Dual-stage method with PINN for coupled strong-form diffusion and energy-based deformation analysis in lithium-ion batteries

Traditional numerical methods, such as finite element analysis, have been extensively used to solve lithiation-induced stress, while they are costly and computationally intensive in solving high-dimensional nonlinear problems. In this work, we combine an alternating iterative method with a deep energy method to study a nonlinear coupling problem associated with the deformation of electrode materials in lithium-ion battery, i.e., the coupling between stress and diffusion during electrochemical cycling. Physics-informed neural networks (PINNs) are established to solve the time-dependent diffusion equation, which captures the evolution of the concentration field under stress-limited diffusion. The concentration field at each specific time serves as a part of the loss function for the Deep Energy Method (DEM)-based model, which computes the corresponding stress field. An alternating iterative approach is used to solve the coupling between diffusion and stress, with the diffusion equation being solved by the trained PINN and the static stress computation by the DEM for the updated concentration field.
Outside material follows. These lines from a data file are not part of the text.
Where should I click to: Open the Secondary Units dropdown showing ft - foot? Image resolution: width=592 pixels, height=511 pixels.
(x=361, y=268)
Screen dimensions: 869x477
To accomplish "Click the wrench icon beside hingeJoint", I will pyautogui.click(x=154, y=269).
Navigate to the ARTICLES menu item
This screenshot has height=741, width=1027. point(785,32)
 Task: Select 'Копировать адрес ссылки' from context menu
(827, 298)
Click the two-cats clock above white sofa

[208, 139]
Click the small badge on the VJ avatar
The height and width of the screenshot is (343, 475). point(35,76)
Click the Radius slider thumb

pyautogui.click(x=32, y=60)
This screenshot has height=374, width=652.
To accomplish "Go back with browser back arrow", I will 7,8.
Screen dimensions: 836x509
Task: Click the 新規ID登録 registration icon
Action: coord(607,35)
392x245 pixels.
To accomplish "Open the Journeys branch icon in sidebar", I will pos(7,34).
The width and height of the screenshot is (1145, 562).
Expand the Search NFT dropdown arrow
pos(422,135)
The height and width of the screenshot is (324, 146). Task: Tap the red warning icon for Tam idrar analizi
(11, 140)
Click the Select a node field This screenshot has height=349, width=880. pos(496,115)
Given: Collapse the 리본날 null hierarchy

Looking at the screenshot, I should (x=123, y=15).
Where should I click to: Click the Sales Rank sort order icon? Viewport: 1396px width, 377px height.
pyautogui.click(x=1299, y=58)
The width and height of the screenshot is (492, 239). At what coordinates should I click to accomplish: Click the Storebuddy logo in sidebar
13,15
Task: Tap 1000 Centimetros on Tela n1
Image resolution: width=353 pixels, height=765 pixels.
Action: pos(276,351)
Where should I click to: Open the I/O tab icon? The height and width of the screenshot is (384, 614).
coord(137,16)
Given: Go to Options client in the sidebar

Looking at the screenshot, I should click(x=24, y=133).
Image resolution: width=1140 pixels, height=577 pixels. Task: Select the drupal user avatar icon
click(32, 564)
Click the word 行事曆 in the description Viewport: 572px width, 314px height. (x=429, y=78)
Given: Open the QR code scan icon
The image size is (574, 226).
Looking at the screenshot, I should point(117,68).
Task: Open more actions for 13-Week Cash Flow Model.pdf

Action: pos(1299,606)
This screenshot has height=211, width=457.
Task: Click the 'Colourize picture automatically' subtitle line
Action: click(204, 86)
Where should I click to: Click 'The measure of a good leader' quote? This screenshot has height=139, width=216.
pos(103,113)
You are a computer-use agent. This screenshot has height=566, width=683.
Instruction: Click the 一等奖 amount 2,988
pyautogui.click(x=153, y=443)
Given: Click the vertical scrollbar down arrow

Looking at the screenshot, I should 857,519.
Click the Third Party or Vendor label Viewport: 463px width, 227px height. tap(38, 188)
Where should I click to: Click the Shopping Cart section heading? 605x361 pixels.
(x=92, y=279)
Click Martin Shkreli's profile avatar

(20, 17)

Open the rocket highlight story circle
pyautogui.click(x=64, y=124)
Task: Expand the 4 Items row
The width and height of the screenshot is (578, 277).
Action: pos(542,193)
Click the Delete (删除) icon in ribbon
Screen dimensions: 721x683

This sequential and iterative process effectively addresses the interaction between the concentration field and the deformation field, ensuring accurate and efficient analysis of the coupled diffusion-deformation problem. Numerical experiments support the feasibility and robustness of the alternating-iterative method with de-coupled physics-informed neural networks to solve complex problems for various physical scenarios and demonstrate the superior performance of the proposed method. The proposed method offers a simple avenue to solve multi-physics coupling problems with significantly theoretical and practical potential. The code used in this work is available at https://github.com/Owen-Hugh/DEMs.git.